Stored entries
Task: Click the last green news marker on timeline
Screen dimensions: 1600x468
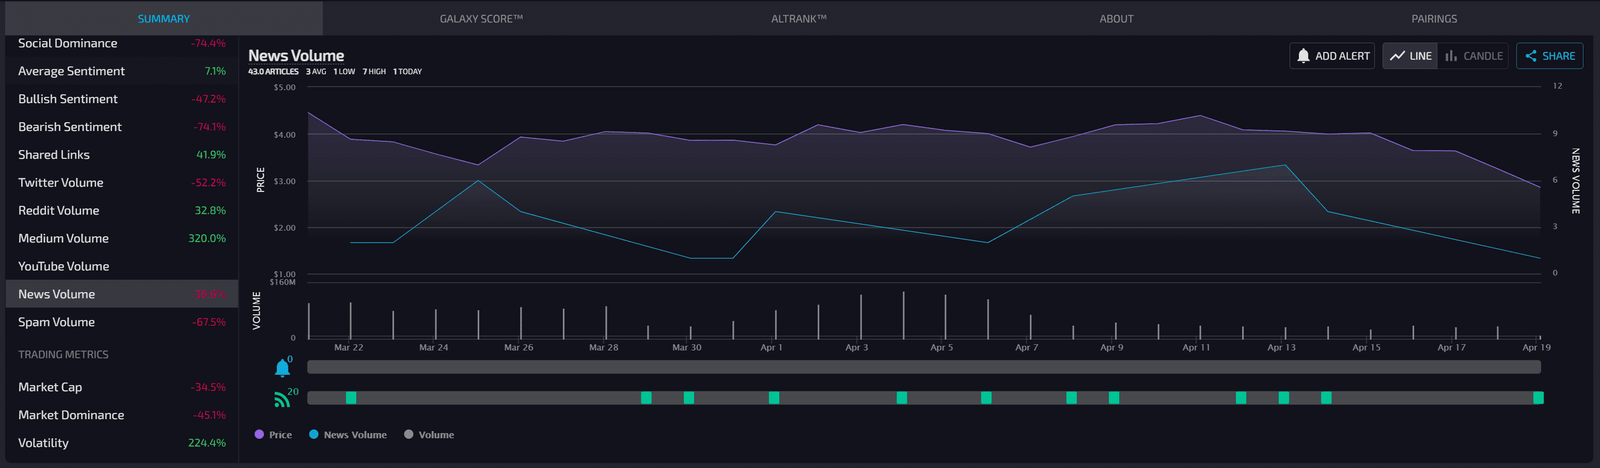Action: pos(1538,398)
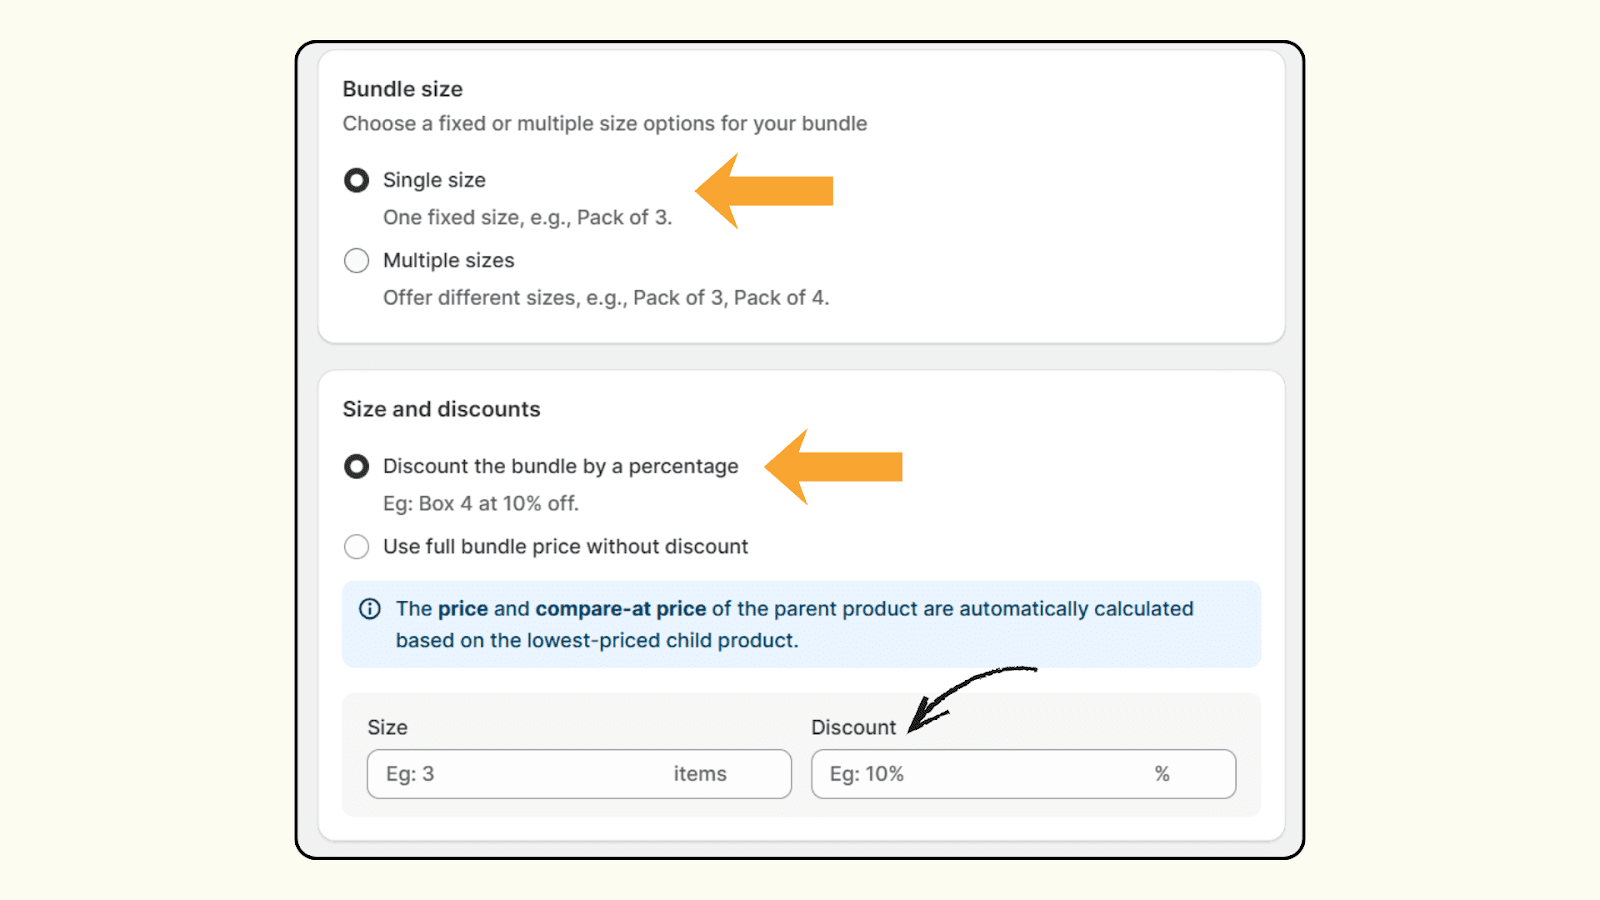Click the Discount field label

coord(853,727)
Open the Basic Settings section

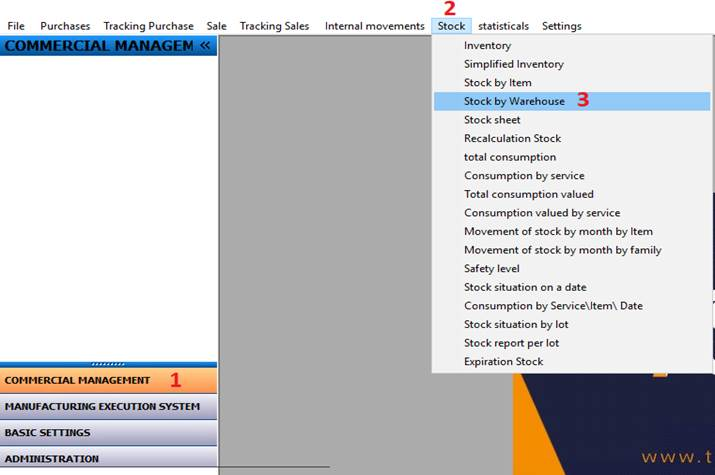pos(108,433)
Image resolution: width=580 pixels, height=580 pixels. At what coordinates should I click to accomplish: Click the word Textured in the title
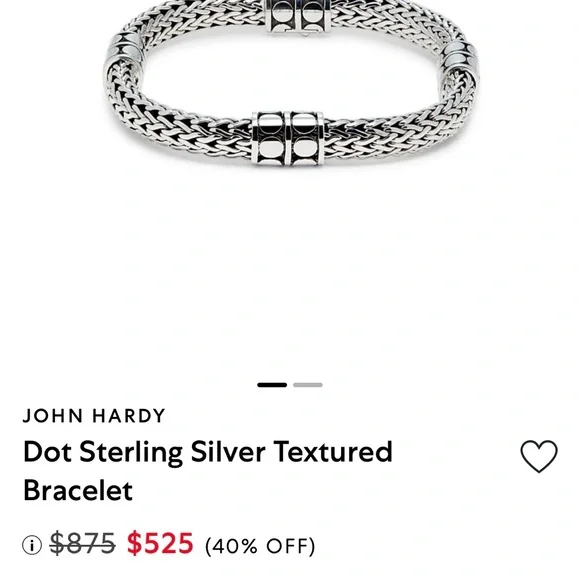coord(333,451)
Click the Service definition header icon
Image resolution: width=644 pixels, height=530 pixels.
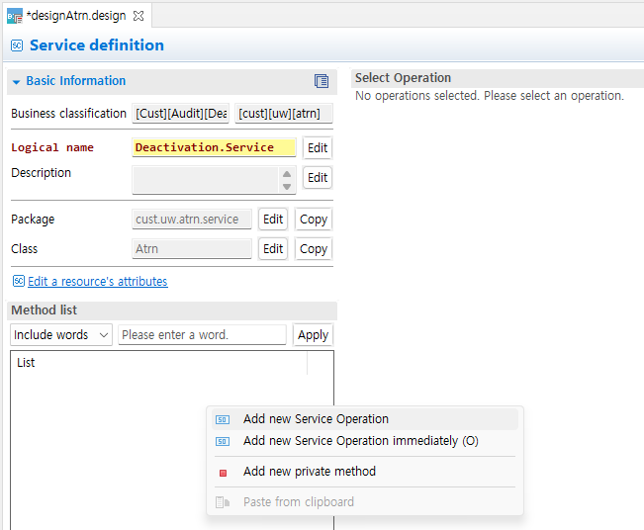pyautogui.click(x=17, y=45)
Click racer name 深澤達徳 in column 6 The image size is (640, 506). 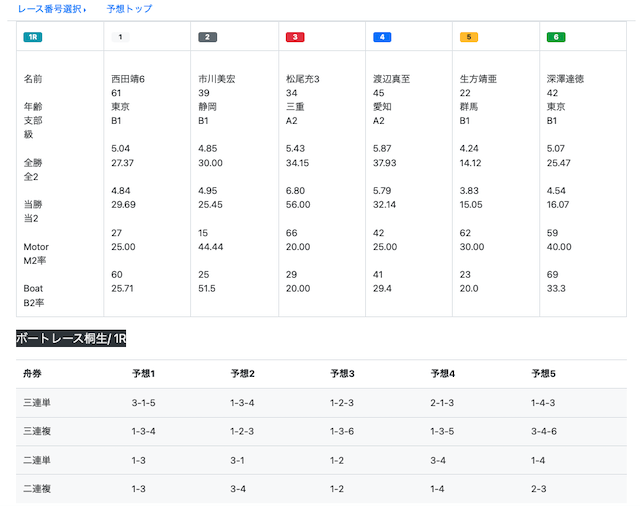tap(565, 79)
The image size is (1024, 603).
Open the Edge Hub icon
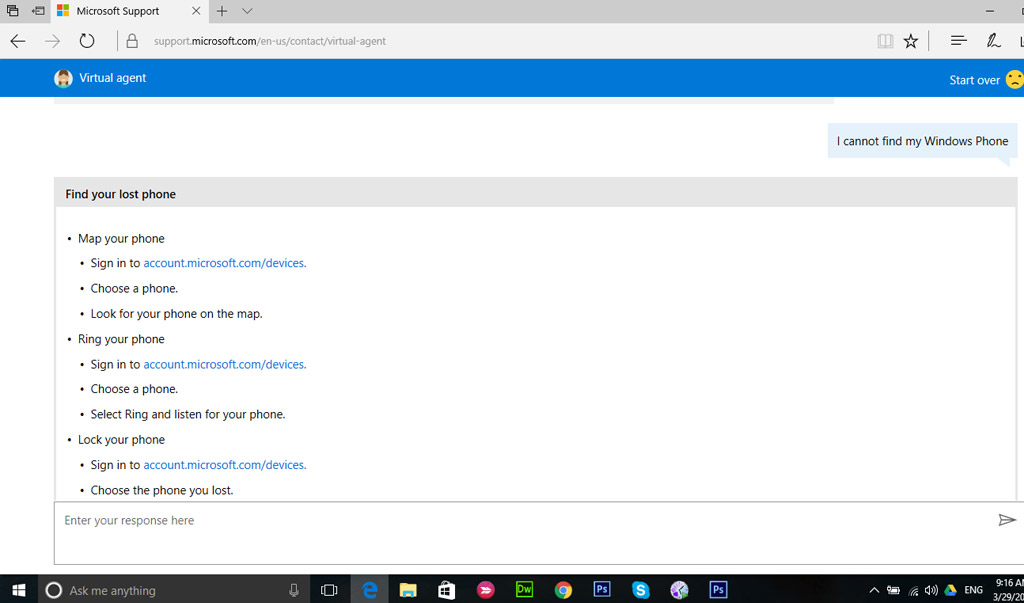coord(958,41)
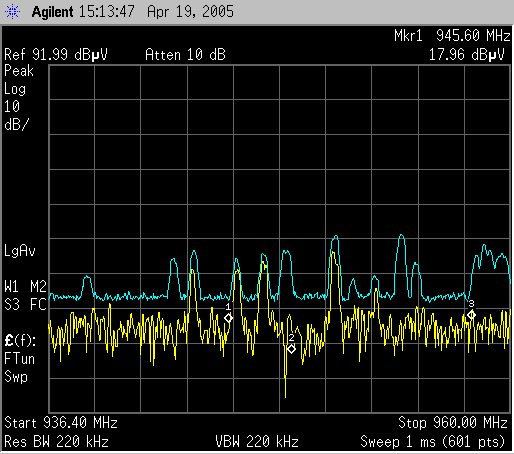The height and width of the screenshot is (454, 514).
Task: Select marker 3 diamond near right edge
Action: pos(471,315)
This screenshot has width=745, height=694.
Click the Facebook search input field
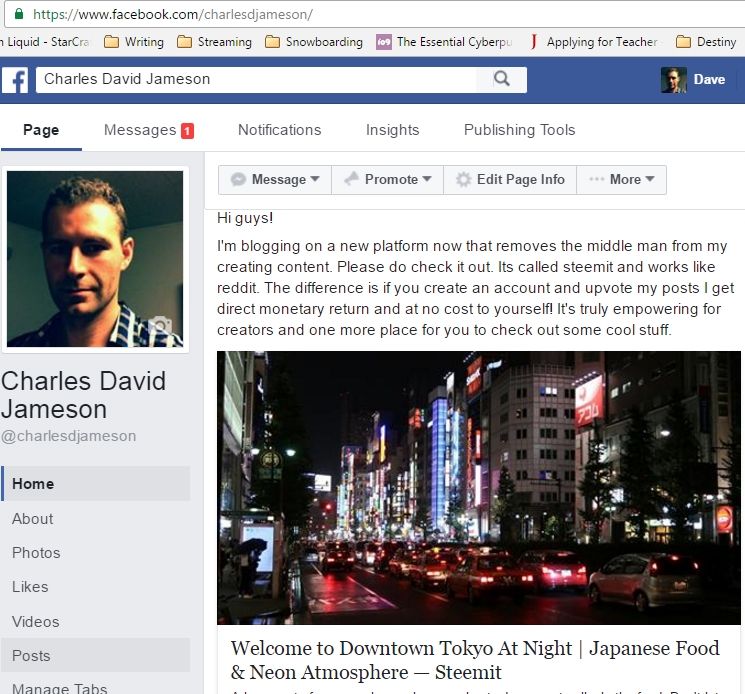[255, 79]
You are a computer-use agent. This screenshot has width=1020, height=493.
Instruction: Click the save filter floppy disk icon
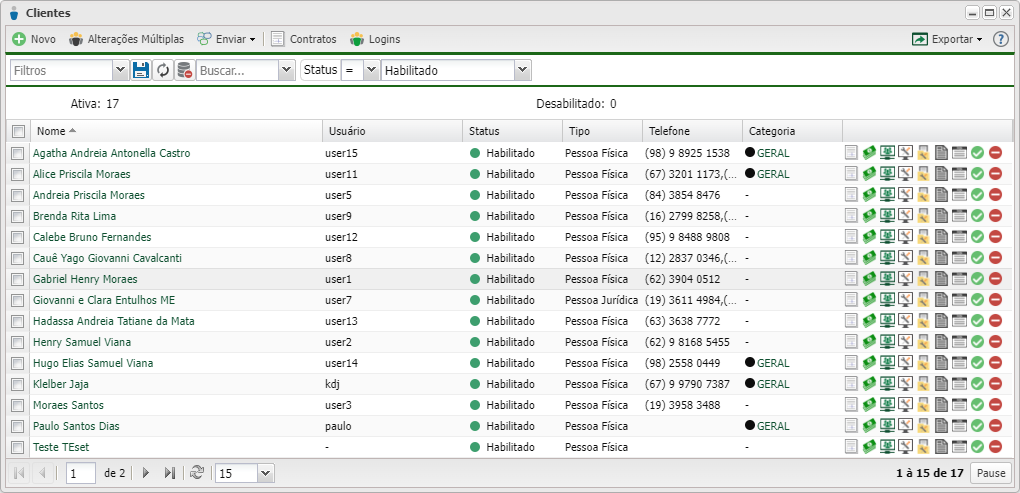(141, 70)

Exercise directions:
Return only the lines from the line containing "You are a computer-use" through the last line of the records above, both ends included, exactly as written, leaving pictures out.

Solution:
You are a computer-use agent. This screenshot has width=1020, height=493.
Instruction: Click the save filter floppy disk icon
(141, 70)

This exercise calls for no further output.